Activity: Each line of the listing that contains "folder" should be found and copied.

Supplied data:
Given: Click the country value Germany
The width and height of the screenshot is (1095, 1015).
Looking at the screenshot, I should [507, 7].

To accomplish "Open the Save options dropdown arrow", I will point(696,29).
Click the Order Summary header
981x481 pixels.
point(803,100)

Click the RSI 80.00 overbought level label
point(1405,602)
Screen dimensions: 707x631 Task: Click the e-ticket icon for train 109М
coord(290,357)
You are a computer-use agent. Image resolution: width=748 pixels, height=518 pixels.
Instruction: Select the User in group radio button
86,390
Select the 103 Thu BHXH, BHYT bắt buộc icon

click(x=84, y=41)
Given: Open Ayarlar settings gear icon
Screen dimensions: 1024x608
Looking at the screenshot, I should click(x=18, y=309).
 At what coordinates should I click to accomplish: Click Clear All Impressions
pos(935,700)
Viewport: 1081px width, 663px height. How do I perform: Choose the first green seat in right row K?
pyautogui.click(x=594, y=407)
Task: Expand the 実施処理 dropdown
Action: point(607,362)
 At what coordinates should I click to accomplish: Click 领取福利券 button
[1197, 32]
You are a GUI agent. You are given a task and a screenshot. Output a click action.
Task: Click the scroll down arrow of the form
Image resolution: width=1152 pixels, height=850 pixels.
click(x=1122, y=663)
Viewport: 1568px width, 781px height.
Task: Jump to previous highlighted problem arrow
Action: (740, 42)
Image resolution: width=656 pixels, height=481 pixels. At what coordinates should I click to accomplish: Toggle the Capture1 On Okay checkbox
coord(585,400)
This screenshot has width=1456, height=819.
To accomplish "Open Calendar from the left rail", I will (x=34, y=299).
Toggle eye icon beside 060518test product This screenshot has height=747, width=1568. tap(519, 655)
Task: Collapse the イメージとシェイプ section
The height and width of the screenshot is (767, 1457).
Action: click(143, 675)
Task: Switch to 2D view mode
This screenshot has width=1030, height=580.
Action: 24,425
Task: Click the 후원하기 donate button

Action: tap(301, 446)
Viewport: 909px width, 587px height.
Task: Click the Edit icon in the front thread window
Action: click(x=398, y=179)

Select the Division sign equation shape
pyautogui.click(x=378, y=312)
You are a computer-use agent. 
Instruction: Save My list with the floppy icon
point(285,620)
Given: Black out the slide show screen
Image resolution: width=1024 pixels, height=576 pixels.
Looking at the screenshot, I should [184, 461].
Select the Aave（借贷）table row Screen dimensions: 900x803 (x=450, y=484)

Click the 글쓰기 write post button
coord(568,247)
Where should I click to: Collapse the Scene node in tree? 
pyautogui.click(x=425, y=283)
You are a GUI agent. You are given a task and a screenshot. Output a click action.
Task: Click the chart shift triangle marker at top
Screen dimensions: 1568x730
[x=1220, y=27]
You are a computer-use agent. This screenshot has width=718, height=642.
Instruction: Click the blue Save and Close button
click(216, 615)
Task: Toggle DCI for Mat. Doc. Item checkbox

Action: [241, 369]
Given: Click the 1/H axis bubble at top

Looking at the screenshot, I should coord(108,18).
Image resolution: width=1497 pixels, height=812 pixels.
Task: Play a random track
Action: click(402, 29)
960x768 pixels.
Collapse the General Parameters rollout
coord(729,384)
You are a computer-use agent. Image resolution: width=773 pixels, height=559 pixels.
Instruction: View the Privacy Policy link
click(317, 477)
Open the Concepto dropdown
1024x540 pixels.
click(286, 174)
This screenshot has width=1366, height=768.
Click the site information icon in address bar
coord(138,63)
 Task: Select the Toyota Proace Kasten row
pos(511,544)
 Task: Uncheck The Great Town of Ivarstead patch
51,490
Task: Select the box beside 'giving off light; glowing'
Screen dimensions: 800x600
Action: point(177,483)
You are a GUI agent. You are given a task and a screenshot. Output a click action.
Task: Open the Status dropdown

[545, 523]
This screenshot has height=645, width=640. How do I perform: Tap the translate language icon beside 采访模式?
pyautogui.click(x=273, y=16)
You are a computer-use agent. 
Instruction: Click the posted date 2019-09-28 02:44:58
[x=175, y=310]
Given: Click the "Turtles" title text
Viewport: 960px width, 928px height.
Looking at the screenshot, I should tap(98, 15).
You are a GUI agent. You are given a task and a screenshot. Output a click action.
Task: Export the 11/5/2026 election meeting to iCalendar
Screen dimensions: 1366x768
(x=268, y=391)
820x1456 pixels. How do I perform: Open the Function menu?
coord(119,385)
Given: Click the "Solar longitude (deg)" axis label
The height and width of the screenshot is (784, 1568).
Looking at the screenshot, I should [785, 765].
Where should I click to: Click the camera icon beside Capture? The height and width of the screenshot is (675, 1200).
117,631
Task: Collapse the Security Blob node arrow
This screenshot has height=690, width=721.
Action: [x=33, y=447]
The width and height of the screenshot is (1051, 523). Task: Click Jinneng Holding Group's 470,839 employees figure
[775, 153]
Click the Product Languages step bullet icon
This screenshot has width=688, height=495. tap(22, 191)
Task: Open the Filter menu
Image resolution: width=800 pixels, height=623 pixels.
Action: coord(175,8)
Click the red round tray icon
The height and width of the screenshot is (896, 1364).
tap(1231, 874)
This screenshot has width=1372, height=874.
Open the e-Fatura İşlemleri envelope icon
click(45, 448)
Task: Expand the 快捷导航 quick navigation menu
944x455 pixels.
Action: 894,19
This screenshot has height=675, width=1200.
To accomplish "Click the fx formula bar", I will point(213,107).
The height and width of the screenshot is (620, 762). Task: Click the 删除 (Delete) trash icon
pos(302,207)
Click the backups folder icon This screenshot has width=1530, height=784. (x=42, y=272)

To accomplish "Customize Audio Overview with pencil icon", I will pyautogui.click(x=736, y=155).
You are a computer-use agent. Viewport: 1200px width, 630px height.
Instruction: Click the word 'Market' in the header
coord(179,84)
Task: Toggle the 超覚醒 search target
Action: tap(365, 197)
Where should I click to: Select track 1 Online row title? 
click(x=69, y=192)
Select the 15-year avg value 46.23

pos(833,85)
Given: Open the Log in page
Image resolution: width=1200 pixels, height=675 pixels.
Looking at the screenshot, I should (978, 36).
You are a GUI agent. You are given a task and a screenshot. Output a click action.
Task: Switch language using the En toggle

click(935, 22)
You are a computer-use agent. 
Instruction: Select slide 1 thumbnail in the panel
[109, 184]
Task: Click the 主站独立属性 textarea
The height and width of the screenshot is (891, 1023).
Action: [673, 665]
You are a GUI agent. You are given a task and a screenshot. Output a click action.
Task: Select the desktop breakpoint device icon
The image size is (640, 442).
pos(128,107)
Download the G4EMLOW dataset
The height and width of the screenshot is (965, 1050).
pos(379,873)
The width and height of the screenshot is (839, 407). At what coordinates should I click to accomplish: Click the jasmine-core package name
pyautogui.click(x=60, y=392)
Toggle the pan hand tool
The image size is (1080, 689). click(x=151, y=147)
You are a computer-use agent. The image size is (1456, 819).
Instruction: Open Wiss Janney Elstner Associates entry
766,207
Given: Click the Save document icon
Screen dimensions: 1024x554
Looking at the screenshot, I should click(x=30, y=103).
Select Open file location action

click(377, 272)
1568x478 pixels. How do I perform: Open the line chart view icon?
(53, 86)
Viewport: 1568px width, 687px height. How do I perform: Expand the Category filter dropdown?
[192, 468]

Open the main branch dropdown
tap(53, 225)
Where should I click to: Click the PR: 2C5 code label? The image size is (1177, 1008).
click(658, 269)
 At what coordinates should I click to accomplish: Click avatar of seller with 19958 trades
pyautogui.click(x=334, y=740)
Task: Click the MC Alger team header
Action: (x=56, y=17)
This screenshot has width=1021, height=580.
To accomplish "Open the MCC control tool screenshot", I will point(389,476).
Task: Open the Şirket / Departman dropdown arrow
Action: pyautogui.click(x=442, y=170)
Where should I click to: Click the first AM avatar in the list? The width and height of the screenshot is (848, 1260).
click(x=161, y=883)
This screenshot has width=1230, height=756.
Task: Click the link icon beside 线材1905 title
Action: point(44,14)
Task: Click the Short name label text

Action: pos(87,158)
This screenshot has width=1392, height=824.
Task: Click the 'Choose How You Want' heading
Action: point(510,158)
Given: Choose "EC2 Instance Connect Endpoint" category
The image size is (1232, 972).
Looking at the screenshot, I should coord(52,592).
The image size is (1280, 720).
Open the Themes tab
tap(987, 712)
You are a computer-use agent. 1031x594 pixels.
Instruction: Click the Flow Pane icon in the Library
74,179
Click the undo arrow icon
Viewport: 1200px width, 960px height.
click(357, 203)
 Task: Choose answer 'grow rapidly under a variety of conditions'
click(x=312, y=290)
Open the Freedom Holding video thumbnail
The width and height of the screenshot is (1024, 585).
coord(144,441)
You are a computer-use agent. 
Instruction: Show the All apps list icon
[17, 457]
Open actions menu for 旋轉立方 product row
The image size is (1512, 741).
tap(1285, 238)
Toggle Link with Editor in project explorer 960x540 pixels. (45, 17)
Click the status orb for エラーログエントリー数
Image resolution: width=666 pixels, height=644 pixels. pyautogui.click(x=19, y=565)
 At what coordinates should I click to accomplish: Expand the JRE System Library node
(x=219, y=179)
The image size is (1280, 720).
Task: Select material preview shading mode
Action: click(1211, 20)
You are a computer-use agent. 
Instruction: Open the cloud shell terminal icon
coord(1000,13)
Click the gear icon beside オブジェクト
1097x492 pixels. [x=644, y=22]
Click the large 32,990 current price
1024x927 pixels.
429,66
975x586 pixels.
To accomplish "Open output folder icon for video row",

Solved exercise:
Click the backups folder icon This screenshot has width=1530, height=784. (x=42, y=272)
To accomplish "Open output folder icon for video row",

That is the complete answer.